The EAW Black-Line ultralight aluminum 3D print mount in detail – An ingenious mount with great design

The spectacular EAW Ultralight Titan mount in detail.

Even though the company's history began as early as 1919, EAW did not start manufacturing riflescope mounts until 1955, and it was not until 1973 that the patent for the pivot mount invented by this company was applied for. Following on from this early inventive spirit, EAW is still at the cutting edge of technology in 2022 and can also serve the LE/military and civilian markets very well with correspondingly practical, modern products. This is demonstrated by the 3D printed mount assembly presented here with a 30- or 34-mm ring diameter in two heights made of aluminum or titanium alloy with a quick-release lever system.

Eye-catcher: EAW Black-Line ultralight aluminum 3D print mount – Only 180 g heavy but ultra-rugged and picture-perfect

There is not much mounting length. However, you can change the mounting length by rotating EAW's 3D print mount 180 degrees and adjust the eye relief accordingly.

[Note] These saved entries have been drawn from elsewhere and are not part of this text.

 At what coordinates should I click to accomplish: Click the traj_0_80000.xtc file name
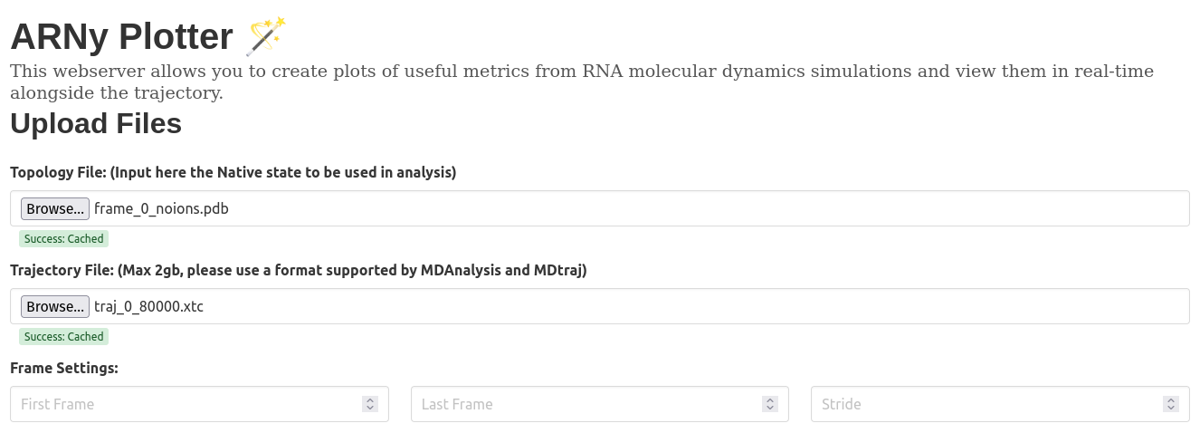click(x=148, y=306)
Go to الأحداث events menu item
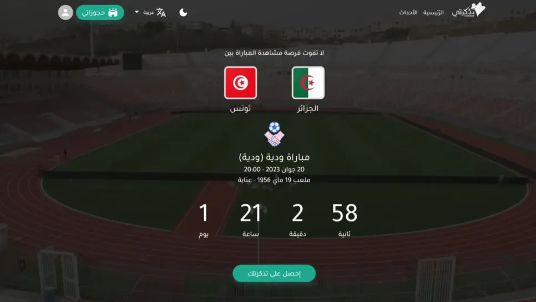The width and height of the screenshot is (536, 302). (x=408, y=12)
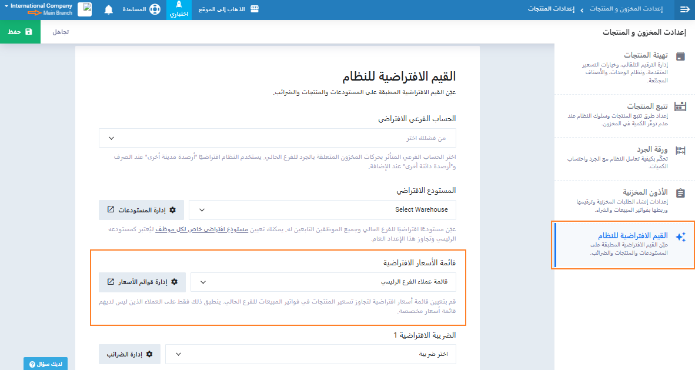Click the تهيئة المنتجات sidebar icon

click(x=680, y=57)
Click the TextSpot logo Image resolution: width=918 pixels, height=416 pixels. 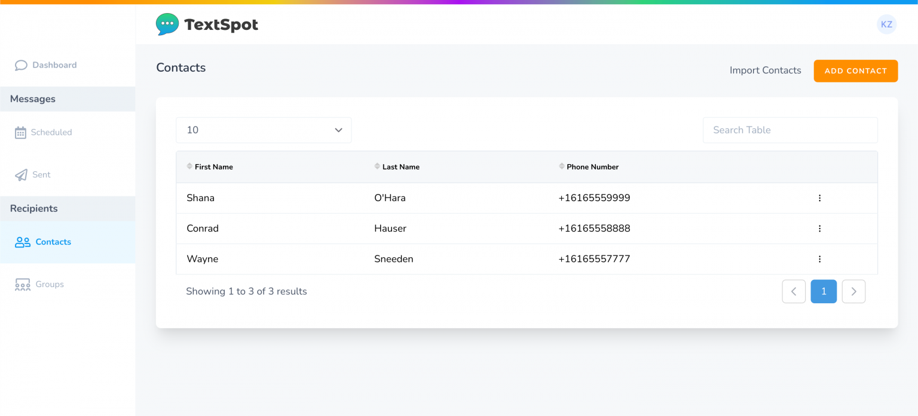[207, 24]
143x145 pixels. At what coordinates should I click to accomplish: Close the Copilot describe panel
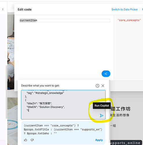click(x=103, y=86)
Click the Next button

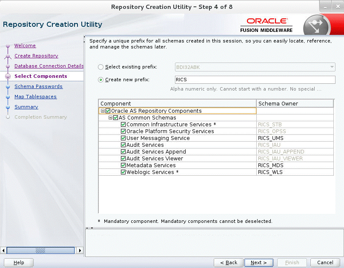pyautogui.click(x=259, y=262)
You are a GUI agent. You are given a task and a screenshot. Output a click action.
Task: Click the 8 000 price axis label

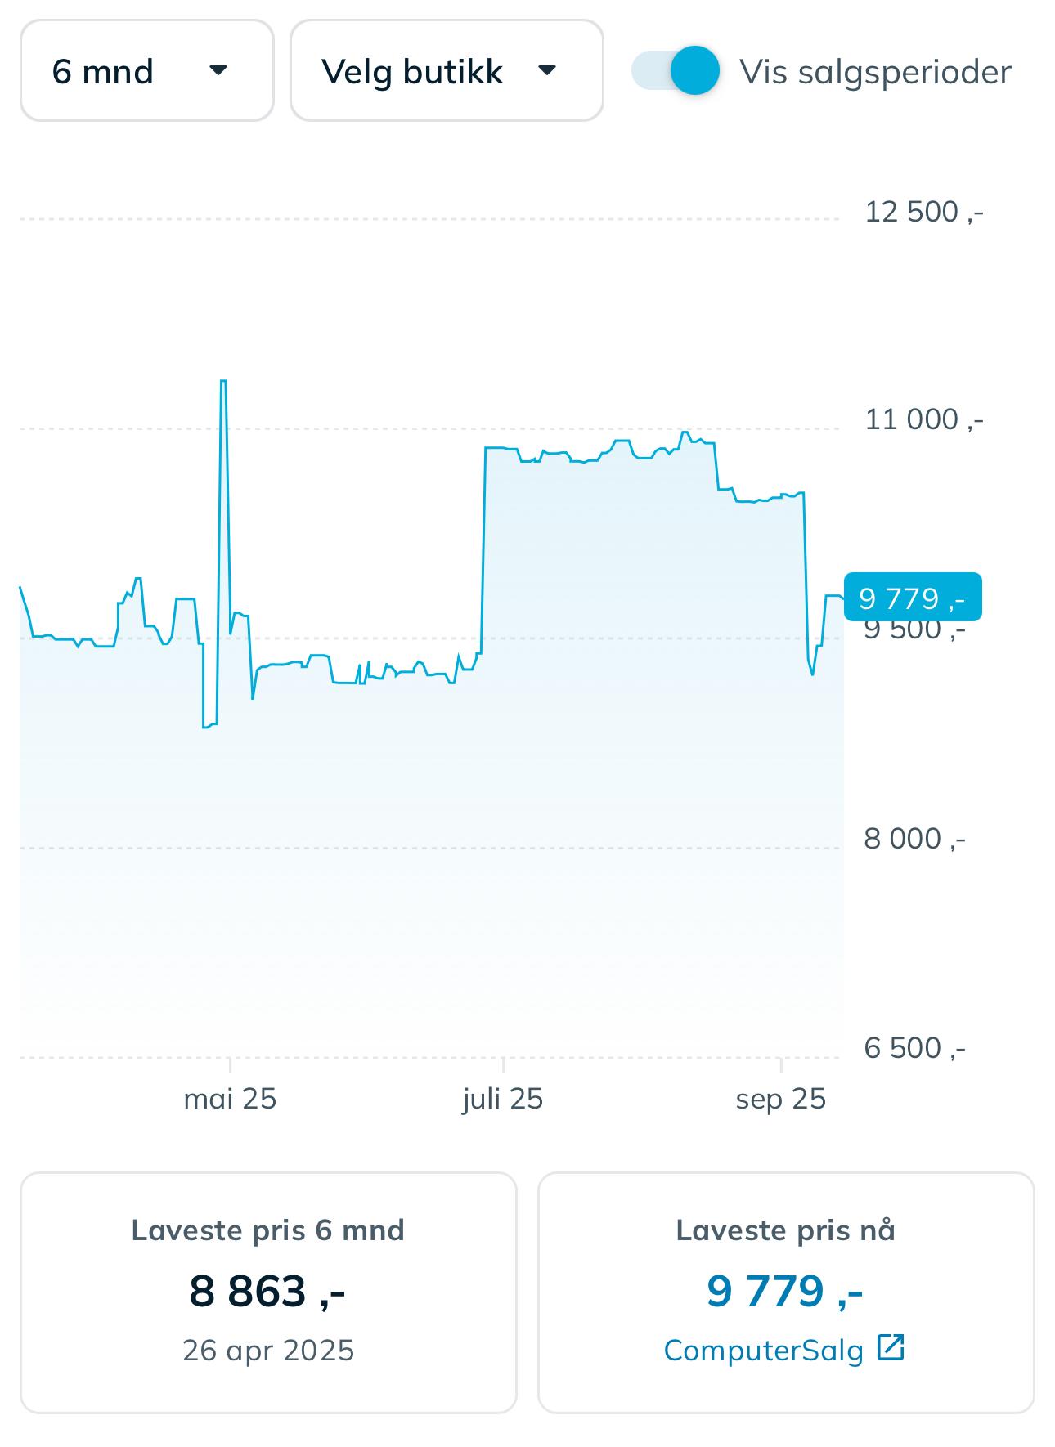tap(915, 840)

The 3D printing process allows geometries that were previously impossible to achieve using conventional manufacturing methods such as milling or turning. As a result, the new EAW 3D mounts are unique in terms of design and magically attract the eye of experienced rifle shooters who have seen just about everything. In terms of design, the German manufacturer gets everything out of the 3D printers that is possible in terms of CAD technology. EAW uses the 3D manufacturing process called "Direct Metal Laser Melting" (DMLS). Here, metal powder (steel, aluminum, titanium) is melted layer by layer by a laser according to the CAD model. DMLS has developed enormously in recent years, so that series can also be produced economically. In silencer construction, this process has been used for a long time to realize special interior structures. But the complete mount was not created using the metal printing process. The clamping system is obviously made of conventionally milled steel, because here, despite all the progress made, 3D printing methods still lag behind milled surfaces in terms of tolerances and surface quality. This is also the reason why the diameters for the rings were reworked on a CNC machine. This is the only way to implement minimum tolerances in combination with the later mounted scope. To adapt to MIL-STD-1913 optic mounting rails with manufacturer-specific tolerances, the clamping force of the clamping levers can be varied accordingly with a screw. The setting found is secured by means of a stud screw.

The mount with the unusual grid structure...
...and the EAW squeaky clean markings.

Picatinny rail through the ages: what system does EAW's 3D printed mount use?

Paper fits through: EAW 3D print mount uses MIL-STD-1913 mounting system.

The history of today's "Picatinny rail" goes back to 1930, when William Ralph Weaver introduced the first standardized mounting system for riflescopes. For years, this optics mounting rail was the standard until the A.R.M.S. company further developed it in the 1980s. Nevertheless, in 2009, the MIL-STD-1913 rail was further developed into STANAG 4694, whereby the mounting surfaces between the rail and the scope mount in particular underwent serious changes. With MIL-STD-1913 Picatinny, the mount is placed on the angled surfaces of the rail and a clamp tightens the whole thing. With STANAG 4694, on the other hand, only the lower angular surfaces of the scope mount are used and when the jaws are tightened, the entire mount is pulled down. This mounting method increases repeatability, especially when working with different mounting rails. The Picatinny mounting surface is significantly smaller than with STANAG 4694, which can play a role especially with heavy optics on rifles in high performance calibers. Manufacturing-related tolerances can be better compensated for with STANAG 4694 compared to MIL-STD-1913 because the scope mount rests on only three points instead of four. In the worst case, the optics may even be positioned slightly askew with the four-point support. This is because if not all four support points are in contact with the mount, mounting becomes more like clamping. For repeatability when using multiple weapons, the 4694 standard is certainly a better choice. We recognized the MIL-STD-1913 mounting system of the EAW mount by the fact that we could still slide something under the mount. Thus, it was clear that the clamp did not pull the mount down, which it should have done under STANAG 4694. In the end, however, this only plays a minor role for the hunter or shooter, because the MIL-STD1913 system performs quite well and EAW basically offers both systems according to customer requirements.

EAW Black-Line ultralight aluminum 3D printing mount conclusion

This picture illustrates all the special coatings that are possible with EAW's 3D mounts according to customer requirements.

With these mounts, EAW has introduced novel high-tech products in an attractive design to the market with their innovative lattice construction, which have not existed in this form before. Compared to conventionally manufactured aluminum mounts, they are 30 to 40 percent lighter, while robustness is by no means neglected. This is because the DEVA testing institute has already conducted load tests in which the 3D print mounts withstood over 2,000 shocks with 700 g forces. The mounts are available in natural aluminum, black anodized or RAL 8000, with special coatings also possible. However, so much innovation and quality also has its price, at 659 to 759 euros depending on the mount version.